EXERCISE PASSAGE
▬▬▬
Introduction

Thyroid nodules are common; most nodules are benign, and approximately 5% of excised nodules are malignant [1]. The main goal of thyroid fine-needle aspiration (FNA) is to identify the nodules that require surgery and decrease the overall incidence of thyroidectomy among patients with benign disease. Fine-needle aspiration cytology (FNAC) is an efficient and reliable means for the evaluation of thyroid nodules and is considered the gold standard for preoperative diagnoses [2,3,4]. At the same time, FNA of thyroid nodules has limitations in that both false-negative and false-positive results can occur [5, 6].

The current study was undertaken to determine the diagnostic utility of FNAC performed in our institution by correlating FNAC results with histological diagnoses. We aimed to retrospectively re-examine our discordant (both false-negative and false-positive) cases, to perform a systematic review of previous studies to assess the cytomorphologic features that contributed to diagnostic errors and to propose improvement measures.

Moreover, the new pathologic entity “noninvasive follicular thyroid neoplasm with papillary-like nuclear features” (NIFTP) has been introduced, but whether this procedure will affect the distribution of diagnostic errors remains uncertain.

Materials and methods

Thyroid FNA cases

Patients who underwent preoperative thyroid FNA between April 2014 and March 2019 at Peking University Cancer Hospital were identified, and their FNA results were compared with surgical pathology findings. The data were retrieved from the electronic medical records. FNAs were performed by surgeons or sonographers either by palpation or via ultrasound guidance without onsite evaluation. The aspirates were prepared as direct smears (hematoxylin-eosin stain) and/or liquid-based cytology (Papanicolaou stain). All cases were initially classified according to the recommended six diagnostic categories (DCs) of the Bethesda system for reporting thyroid cytopathology (TBSRTC), including nondiagnostic or unsatisfactory (ND/UNS; I); benign (B; II); atypia of undetermined significance or follicular lesion of undetermined significance (AUS/FLUS; III); suspicious for follicular neoplasm or follicular neoplasm (SFN/FN; IV); suspicious for malignancy (SM; V); and malignant (M; VI). Adequacy was determined on the basis of the standard Bethesda criteria [7].

The false-negative and false-positive diagnoses

When both DC V and DC VI were considered cytologic-positive (both need surgical excision according to the American Thyroid Association guidelines) [8] and when DC II was considered cytologic-negative, a false-negative diagnosis was defined as a nodule that was benign by FNAC (DC II of TBSRTC) and malignant by final histological examination, and a false-positive diagnosis was defined as a nodule with malignant cytology (DC V and DC VI) and postsurgical histological findings of a nonneoplastic lesion or benign neoplasm.
▬▬▬
TASK ITEM A
According to the thyroid article, during what period did the patients undergo preoperative thyroid FNA?
TASK ITEM B
Write out the thyroid article word for word from "The false-negative and" to "or benign neoplasm.".

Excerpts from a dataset
▬▬▬
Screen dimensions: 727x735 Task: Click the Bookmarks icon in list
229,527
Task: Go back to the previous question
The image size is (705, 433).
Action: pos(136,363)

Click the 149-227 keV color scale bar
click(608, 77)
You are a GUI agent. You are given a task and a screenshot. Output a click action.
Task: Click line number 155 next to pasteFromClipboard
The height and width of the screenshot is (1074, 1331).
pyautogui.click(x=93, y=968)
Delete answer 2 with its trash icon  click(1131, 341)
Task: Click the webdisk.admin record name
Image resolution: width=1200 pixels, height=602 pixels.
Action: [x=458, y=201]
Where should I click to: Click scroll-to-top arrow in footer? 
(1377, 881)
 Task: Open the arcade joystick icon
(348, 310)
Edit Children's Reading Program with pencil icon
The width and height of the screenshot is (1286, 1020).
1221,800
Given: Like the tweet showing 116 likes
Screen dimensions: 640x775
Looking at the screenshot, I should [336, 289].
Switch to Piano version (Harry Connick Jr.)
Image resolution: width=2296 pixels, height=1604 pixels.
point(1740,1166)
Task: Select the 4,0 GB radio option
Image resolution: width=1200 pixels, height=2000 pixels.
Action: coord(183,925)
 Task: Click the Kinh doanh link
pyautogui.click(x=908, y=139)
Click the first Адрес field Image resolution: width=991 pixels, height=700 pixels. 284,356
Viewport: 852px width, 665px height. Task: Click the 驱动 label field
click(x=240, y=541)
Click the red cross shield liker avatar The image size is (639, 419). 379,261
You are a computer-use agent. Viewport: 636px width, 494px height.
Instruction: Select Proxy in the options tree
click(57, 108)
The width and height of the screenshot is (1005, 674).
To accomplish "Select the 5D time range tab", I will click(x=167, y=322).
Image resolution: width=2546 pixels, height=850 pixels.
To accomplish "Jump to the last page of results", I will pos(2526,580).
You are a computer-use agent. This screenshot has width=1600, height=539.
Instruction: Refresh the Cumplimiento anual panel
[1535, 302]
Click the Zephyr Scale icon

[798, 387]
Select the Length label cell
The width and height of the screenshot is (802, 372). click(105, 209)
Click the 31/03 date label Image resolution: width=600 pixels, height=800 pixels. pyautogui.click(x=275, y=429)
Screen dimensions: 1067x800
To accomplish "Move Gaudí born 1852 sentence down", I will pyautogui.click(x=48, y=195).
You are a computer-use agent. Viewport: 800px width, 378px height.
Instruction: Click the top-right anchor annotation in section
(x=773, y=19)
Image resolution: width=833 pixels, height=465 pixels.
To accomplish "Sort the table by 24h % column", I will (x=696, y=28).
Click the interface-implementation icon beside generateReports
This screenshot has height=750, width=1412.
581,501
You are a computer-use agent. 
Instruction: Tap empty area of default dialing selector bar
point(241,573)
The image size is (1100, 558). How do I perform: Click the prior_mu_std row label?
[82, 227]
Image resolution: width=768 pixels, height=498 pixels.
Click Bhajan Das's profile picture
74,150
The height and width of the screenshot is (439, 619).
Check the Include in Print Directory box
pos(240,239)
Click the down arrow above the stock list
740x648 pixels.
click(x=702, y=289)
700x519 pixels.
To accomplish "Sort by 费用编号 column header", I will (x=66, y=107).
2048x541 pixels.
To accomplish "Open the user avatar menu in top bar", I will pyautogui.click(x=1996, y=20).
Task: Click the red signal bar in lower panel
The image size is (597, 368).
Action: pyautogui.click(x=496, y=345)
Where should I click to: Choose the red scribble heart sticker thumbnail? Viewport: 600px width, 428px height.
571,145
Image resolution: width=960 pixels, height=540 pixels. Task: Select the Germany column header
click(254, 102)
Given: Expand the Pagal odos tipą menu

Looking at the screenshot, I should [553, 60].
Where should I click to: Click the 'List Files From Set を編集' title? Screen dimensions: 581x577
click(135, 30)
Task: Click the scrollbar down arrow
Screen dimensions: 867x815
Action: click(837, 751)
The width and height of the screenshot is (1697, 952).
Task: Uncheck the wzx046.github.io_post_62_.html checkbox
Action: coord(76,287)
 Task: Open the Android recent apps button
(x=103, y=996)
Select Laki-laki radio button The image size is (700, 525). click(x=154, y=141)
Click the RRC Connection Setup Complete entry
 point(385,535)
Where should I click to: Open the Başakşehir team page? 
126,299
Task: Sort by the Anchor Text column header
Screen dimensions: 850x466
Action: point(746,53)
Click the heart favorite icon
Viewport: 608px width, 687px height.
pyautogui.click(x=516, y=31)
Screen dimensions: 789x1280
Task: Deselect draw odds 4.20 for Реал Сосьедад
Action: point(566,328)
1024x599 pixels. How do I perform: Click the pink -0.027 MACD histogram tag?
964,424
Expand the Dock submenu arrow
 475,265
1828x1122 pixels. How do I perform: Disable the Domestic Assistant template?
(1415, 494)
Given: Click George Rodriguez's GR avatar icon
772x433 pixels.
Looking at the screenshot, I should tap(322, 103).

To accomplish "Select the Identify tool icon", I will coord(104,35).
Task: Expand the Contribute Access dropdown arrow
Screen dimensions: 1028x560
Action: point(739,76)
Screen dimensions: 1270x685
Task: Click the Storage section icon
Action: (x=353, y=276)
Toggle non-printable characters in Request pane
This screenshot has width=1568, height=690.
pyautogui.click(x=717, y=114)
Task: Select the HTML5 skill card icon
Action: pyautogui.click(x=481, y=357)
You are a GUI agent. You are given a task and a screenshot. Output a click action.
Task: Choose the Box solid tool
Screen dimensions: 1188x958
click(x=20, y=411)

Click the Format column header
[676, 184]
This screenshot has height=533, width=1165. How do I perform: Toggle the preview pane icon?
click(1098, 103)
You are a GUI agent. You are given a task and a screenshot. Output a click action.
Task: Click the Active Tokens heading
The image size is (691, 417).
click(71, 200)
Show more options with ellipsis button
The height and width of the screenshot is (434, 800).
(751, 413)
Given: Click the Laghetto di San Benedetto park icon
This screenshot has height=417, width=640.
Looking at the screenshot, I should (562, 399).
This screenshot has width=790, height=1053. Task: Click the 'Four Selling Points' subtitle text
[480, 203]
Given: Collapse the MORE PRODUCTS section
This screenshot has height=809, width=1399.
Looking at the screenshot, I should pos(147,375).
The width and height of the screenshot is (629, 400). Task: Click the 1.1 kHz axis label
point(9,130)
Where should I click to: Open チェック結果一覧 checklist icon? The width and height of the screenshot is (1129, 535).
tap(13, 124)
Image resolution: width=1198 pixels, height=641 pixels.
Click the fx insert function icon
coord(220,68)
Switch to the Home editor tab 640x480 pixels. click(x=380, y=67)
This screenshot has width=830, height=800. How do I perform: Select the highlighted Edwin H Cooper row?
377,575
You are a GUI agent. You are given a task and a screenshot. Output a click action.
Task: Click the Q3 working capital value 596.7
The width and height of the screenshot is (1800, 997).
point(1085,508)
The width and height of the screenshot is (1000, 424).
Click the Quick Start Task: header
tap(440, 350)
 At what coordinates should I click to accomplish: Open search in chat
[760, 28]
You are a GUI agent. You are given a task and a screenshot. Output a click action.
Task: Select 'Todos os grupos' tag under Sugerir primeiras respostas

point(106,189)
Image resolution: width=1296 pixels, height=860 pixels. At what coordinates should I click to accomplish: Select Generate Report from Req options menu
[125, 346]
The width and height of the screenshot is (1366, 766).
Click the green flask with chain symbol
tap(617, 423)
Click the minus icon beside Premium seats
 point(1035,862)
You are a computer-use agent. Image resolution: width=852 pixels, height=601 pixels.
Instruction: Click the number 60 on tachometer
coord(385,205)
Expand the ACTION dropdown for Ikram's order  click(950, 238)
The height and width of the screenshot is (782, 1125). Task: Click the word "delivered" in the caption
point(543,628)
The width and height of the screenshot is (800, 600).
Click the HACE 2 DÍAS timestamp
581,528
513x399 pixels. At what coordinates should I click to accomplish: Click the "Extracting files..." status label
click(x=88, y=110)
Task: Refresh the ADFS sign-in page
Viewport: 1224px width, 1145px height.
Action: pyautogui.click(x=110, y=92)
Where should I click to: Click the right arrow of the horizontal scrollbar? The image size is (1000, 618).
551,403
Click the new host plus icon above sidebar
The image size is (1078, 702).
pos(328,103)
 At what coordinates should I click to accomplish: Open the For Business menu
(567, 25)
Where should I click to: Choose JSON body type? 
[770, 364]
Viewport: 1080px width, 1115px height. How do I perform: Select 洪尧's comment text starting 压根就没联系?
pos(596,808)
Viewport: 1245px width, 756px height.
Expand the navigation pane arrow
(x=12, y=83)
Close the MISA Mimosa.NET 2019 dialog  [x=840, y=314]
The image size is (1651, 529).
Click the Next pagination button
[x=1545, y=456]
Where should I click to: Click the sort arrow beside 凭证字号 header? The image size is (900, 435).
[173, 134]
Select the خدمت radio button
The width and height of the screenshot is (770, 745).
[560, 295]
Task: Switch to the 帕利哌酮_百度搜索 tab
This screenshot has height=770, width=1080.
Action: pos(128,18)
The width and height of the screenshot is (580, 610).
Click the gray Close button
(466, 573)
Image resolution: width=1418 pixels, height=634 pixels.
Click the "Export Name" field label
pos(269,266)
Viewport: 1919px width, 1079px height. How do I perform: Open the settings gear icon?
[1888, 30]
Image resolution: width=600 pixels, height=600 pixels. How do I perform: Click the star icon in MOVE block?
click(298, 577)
▬▬▬
PROBLEM SOLUTION A
From April 2014 to March 2019.

PROBLEM SOLUTION B
The false-negative and false-positive diagnoses

When both DC V and DC VI were considered cytologic-positive (both need surgical excision according to the American Thyroid Association guidelines) [8] and when DC II was considered cytologic-negative, a false-negative diagnosis was defined as a nodule that was benign by FNAC (DC II of TBSRTC) and malignant by final histological examination, and a false-positive diagnosis was defined as a nodule with malignant cytology (DC V and DC VI) and postsurgical histological findings of a nonneoplastic lesion or benign neoplasm.